Single by Trans-Siberian Orchestra

from the album The Lost Christmas Eve
- Released: October 2004
- Genre: Symphonic metal, progressive rock, Christmas music
- Length: 3:05
- Label: Atlantic/Lava
- Songwriters: Paul O'Neill, Robert Kinkel
- Producers: Paul O'Neill, Robert Kinkel

Audio sample
- "Wizards in Winter" exhibits the rock orchestra style of Trans-Siberian Orchestra.file; help;

= Wizards in Winter =

"Wizards in Winter" is an instrumental track by Trans-Siberian Orchestra, released on the 2004 album The Lost Christmas Eve. A clip of the band playing the first few seconds of the piece was used in a commercial for its most recent concert tour, and the song is often used to open their live shows. Its musical style incorporates progressive rock, symphonic metal, and heavy metal, with influences from classical music.

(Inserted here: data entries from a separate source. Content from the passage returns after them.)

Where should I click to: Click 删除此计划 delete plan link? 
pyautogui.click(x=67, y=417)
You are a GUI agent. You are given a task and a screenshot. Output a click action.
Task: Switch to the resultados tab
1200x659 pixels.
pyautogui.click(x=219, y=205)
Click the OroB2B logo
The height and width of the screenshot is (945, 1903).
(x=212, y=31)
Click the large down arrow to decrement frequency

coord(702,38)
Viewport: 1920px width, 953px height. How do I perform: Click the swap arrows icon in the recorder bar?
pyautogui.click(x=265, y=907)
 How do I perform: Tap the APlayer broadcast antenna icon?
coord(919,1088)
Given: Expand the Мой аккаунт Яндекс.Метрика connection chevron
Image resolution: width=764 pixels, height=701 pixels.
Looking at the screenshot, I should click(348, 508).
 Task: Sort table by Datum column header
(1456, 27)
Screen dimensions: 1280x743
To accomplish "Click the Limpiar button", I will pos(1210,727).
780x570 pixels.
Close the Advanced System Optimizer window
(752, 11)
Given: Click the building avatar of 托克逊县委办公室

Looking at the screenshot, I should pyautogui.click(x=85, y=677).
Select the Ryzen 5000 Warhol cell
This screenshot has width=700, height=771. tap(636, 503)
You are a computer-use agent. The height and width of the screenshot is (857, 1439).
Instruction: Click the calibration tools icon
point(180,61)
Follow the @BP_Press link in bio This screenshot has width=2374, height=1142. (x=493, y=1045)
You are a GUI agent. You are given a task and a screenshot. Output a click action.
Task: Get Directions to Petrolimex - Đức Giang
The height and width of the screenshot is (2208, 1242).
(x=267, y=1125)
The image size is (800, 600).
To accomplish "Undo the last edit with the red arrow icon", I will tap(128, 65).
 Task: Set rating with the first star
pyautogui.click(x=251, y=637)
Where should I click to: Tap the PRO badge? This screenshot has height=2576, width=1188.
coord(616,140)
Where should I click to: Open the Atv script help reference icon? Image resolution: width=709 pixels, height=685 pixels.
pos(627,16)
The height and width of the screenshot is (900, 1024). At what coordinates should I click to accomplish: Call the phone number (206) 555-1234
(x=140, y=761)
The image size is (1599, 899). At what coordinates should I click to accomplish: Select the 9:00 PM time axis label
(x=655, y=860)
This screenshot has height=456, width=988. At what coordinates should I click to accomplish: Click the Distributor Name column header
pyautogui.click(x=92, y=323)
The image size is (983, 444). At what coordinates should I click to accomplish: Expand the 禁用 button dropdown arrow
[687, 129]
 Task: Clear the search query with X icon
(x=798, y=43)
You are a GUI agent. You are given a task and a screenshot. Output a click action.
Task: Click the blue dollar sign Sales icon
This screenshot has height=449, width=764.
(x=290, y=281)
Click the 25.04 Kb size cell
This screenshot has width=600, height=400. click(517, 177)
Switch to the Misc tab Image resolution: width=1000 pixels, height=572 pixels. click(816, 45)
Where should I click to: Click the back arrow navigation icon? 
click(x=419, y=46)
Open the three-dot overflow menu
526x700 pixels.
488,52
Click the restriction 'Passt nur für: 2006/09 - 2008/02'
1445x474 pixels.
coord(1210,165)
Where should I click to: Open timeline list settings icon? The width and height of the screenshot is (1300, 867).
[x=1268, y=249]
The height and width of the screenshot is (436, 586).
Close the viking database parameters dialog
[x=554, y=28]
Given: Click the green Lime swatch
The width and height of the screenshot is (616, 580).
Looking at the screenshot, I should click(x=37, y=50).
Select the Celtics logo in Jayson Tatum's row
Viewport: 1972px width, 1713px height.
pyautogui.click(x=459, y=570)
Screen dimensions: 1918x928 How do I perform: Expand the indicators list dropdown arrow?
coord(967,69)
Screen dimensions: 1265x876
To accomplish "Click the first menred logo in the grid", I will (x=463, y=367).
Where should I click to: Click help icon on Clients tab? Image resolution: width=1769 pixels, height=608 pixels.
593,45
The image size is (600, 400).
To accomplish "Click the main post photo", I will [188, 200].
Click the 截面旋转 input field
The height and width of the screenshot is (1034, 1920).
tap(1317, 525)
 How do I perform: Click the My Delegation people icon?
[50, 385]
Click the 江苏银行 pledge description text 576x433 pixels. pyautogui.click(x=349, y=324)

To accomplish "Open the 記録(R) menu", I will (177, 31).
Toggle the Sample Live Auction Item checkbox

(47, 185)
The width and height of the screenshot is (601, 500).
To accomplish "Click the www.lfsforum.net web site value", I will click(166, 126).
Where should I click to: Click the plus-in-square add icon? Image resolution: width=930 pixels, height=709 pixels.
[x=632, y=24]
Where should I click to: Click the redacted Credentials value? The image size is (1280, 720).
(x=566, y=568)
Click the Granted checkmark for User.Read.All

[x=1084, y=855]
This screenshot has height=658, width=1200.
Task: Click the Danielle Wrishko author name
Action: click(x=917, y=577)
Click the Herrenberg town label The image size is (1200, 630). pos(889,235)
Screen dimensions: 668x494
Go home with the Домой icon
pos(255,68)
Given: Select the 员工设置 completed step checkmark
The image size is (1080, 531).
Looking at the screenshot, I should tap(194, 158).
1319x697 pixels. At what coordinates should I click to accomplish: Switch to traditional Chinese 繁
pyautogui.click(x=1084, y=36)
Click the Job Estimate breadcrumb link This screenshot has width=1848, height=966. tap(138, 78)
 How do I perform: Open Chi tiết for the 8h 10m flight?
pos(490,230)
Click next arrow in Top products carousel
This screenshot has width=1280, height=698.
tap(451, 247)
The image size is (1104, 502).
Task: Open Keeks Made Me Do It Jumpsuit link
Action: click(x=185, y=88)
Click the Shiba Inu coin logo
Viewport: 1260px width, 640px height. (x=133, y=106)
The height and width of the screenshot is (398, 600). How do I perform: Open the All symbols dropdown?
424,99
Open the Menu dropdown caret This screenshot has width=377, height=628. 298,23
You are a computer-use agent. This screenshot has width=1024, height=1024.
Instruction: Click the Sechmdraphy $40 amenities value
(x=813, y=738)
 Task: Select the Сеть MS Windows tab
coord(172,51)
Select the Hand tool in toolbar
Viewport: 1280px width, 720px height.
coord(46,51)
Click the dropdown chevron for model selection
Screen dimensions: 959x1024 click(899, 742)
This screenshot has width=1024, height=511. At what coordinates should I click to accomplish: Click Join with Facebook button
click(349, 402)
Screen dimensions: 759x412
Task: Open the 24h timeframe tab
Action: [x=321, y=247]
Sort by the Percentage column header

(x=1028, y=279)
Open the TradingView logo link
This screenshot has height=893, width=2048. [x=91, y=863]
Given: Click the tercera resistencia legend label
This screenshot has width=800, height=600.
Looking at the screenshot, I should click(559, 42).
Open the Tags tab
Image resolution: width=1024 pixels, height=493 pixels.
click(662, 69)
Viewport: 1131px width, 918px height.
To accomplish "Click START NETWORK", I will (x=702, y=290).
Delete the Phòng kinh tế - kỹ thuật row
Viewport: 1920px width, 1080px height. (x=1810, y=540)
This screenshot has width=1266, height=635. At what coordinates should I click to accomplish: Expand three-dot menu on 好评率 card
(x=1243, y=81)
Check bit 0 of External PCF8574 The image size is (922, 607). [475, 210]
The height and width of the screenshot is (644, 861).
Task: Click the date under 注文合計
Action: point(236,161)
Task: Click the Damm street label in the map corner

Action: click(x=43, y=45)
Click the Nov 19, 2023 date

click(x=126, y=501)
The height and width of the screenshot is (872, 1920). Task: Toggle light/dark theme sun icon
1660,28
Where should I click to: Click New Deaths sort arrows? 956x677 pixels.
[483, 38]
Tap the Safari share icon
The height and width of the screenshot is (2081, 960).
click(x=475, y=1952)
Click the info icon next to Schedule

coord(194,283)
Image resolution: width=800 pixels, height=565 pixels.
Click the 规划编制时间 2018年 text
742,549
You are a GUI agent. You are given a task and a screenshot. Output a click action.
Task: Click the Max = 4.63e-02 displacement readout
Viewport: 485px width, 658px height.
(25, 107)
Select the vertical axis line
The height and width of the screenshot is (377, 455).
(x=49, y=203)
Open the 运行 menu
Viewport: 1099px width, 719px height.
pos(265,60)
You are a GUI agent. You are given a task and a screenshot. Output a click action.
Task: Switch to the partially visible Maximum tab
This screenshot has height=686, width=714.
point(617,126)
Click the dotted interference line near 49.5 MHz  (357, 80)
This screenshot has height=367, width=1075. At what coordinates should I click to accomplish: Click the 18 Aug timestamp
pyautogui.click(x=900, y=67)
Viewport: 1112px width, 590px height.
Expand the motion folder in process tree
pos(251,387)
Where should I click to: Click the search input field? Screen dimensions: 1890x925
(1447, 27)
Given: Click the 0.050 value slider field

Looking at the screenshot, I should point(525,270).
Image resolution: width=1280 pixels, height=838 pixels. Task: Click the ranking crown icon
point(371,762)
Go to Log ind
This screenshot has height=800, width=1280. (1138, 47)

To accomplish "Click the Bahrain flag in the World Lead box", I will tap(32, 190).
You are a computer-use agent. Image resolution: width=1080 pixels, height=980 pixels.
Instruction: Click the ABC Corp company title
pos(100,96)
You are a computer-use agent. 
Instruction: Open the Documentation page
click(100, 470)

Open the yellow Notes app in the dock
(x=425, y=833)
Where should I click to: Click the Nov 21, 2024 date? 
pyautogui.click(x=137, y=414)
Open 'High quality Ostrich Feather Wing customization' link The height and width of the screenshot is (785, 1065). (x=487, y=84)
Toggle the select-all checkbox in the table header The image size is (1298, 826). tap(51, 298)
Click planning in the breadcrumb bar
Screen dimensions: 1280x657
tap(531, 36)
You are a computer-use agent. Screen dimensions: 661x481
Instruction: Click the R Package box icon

==Christmas lights phenomenon==
During the 2004 Christmas season, electrical engineer Carson Williams set up a Christmas light show in the front yard, driveway, windows, and roof of his house. It took him about two months and 16,000 lights. The lights were synchronized to the music, and the show was free for anyone passing by who tuned to a specific low-power FM frequency on their car radio. It is also available to download on iTunes as a music video. A still image of the light show serves as the cover art for the single.

A three-minute video of the show playing circulated widely on the Internet, and also spawned many others who imitated the style of setting their Christmas lights to this and other songs. It was later adapted by Miller Brewing Company into a 30-second TV advertisement for Miller Lite that aired on U.S. stations in late 2005.

A similar animation was used in a commercial for the UK's National Lottery, although, according to a press release, the advertising campaign "was created by Abbott Mead Vickers BBDO". No mention of Carson Williams' light show was made.
The advertisement can be seen on the tellyads.com website.

The piece is also used in Jordan's Furniture's 2009 Christmas LITE (Laser Imagination Theater Experience) show. Tesla Motors have also used it in December 2015 in the Merry Model X-Mas teaser video for the Tesla Model X, and in December 2016 activated the show in all customer cars. Disney used the piece for a segment of World of Color: Season of Light, featuring Goofy putting up his Christmas lights to the track.

==Chart positions==

| Chart (2006) | Peak position |
|---|---|
| US Adult Contemporary (Billboard) | 18 |
| US Digital Song Sales (Billboard) | 72 |
| US Rock Digital Songs (Billboard) | 38 |

== Certifications ==

| Region | Certification | Certified units/sales |
| United States (RIAA) | Platinum | 1,000,000^{‡} |
^{‡} Sales+streaming figures based on certification alone.